Texas se enfrenta a la primera querella criminal por negar a una mujer la interrupción de su embarazo, pese a estar en peligro de muerte, una demanda que podría afectar la candidatura al Senado del fiscal Ken Paxton en las elecciones intermedias del próximo 3 de noviembre.
Además de la demanda contra Paxton, los familiares de Tierra Walker, que murió durante su embarazo en diciembre de 2024, acusaron también a varios médicos y centros de salud, al alegar que las restricciones al aborto impidieron que recibiera un procedimiento que podría haberle salvado la vida.
La mujer, de 37 años y residente en San Antonio, murió cuando tenía unas 20 semanas de embarazo, tras sufrir durante meses graves problemas de salud, entre ellos hipertensión, convulsiones, coágulos sanguíneos y finalmente preeclampsia, según la demanda presentada el martes ante un tribunal del condado de Bexar.
Según la querella, Walker pidió en varias ocasiones interrumpir su embarazo a medida que su salud empeoraba, pero los médicos no le ofrecieron esa posibilidad.
Walker y sus familiares advirtieron al personal médico de que continuar con el embarazo podría costarle la vida, pero, según la demanda, la respuesta que recibieron fue: “El bebé está bien”.
“En cada paso, las instituciones políticas y médicas de Texas no solo le fallaron, sino que perjudicaron activamente a Walker”, sostienen los familiares en la demanda.
El 27 de diciembre de 2024, Walker acudió por última vez al hospital, donde le diagnosticaron preeclampsia (enfermedad grave que daña riñones e hígado en mujeres embarazadas), pero le dieron el alta. Murió dos días después.
Médicos atemorizados
Los demandantes responsabilizan tanto a los médicos e instituciones que la atendieron como a las autoridades estatales, principalmente al fiscal ultraconservador Paxton, acusado de amenazar públicamente a los médicos y de haber creado un clima de temor entre los profesionales sanitarios ante las posibles consecuencias legales de practicar un aborto.
La demanda acusa además al hospital de incumplir la ley federal que obliga a los servicios de urgencias a estabilizar a pacientes con emergencias médicas y sostiene que varios de los funcionarios estatales demandados vulneraron los derechos constitucionales de Walker.

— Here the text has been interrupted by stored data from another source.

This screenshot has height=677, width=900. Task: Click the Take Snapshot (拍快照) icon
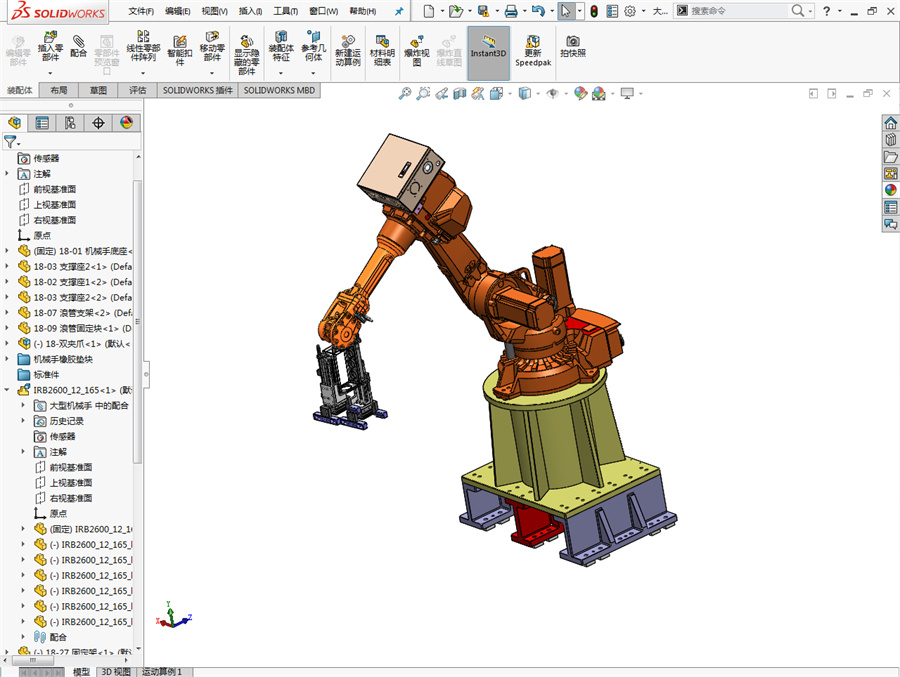point(573,46)
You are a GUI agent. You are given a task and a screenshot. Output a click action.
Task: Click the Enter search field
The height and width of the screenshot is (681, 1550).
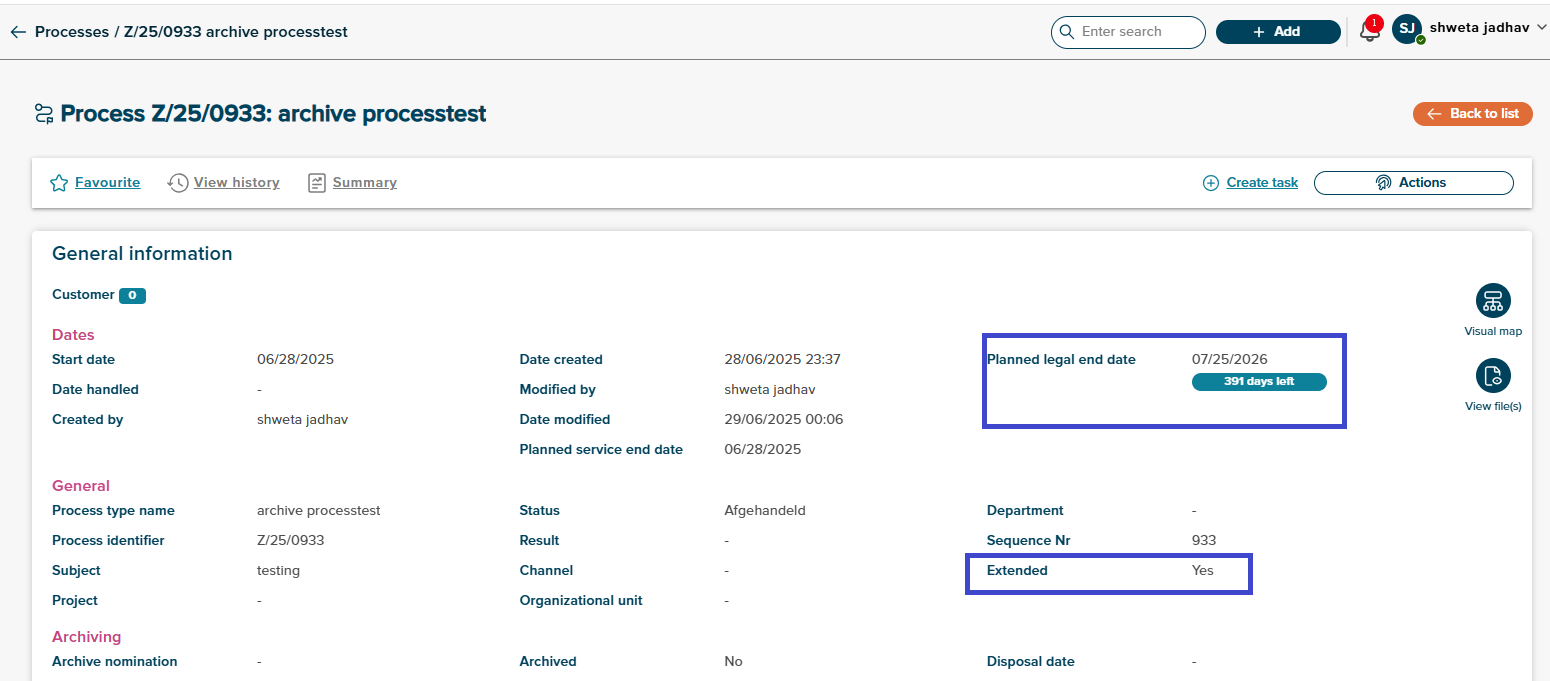pyautogui.click(x=1137, y=32)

Texas, campeona en muerte de embarazadas
Texas tiene una de las leyes de aborto más restrictivas del país, no tiene excepciones por violación o incesto y solo contempla exclusiones limitadas cuando la vida o la salud de la embarazada están en riesgo.
Desde que la Corte Suprema anuló en 2022 la protección federal al derecho al aborto establecida por el histórico fallo Roe v. Wade, cada estado puede regular el procedimiento. Actualmente, 13 estados, entre ellos Texas, mantienen prohibiciones totales y otros siete lo restringen a partir de las 18 semanas de embarazo o antes.
En el primer año de las restricciones, la mortalidad materna aumentó un 56 % en Texas, frente al 11 % en el conjunto del país, según un análisis publicado en 2025 por el Gender Equity Policy Institute (GEPI).
En 2023, según el mismo análisis, el riesgo de muerte materna en Texas fue 1.7 veces mayor que en los estados donde el aborto seguía siendo legal y accesible.
Complicaciones para Paxton
La demanda presentada por la familia de Tierra Walker representa un desafío para Paxton, apoyado personalmente por el presidente Donald Trump en su aspiración a un escaño en el Senado, que se juega el próximo 3 de noviembre en las elecciones de medio término.
Aunque Paxton tiene asegurado el voto del sector republicano más intransigente, el voto moderado y el de los independientes está en juego, ante el clima de terror creado entre los médicos a practicar el aborto, aunque esté en peligro de muerte la mujer (con información de EFE).